[Start of section]
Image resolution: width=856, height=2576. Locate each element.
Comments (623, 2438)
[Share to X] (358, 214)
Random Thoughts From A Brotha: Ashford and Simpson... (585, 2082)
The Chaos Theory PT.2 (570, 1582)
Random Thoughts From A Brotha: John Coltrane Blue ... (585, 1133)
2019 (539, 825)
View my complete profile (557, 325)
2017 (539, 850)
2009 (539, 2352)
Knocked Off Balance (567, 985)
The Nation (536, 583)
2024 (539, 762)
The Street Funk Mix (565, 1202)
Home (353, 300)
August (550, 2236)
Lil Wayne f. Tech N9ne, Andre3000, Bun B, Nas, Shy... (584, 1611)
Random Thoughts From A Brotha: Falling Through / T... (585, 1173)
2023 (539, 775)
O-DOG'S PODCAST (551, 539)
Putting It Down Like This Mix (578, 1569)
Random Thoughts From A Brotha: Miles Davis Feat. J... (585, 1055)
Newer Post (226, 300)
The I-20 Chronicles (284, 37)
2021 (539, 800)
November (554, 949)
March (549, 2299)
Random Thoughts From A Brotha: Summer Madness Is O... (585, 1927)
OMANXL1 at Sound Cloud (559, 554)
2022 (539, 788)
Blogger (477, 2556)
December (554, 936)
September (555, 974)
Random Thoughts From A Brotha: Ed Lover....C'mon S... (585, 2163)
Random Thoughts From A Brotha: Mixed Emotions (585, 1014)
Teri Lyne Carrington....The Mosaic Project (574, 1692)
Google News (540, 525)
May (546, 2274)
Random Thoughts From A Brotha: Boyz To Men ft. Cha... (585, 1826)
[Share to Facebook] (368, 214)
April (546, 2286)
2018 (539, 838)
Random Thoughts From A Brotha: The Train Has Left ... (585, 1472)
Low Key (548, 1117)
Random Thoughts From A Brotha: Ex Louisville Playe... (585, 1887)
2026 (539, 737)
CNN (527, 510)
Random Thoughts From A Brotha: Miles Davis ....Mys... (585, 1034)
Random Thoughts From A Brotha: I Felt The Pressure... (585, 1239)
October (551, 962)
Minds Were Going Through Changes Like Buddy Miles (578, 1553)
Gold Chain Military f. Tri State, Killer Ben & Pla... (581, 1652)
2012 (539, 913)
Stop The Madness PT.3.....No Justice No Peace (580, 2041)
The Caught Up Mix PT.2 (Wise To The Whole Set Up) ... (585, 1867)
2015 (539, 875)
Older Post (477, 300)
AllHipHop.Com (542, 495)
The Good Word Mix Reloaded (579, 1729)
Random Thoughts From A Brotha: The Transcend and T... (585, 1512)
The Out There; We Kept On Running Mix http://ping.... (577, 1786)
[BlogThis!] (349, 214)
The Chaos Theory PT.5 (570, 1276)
[End of section]
_WHAT YOU HAVE TO DO:_ Lines in the data that hold "Like" are to be counted, and the number alone reported.

_RESPONSE TO THE EXERCISE:_ 2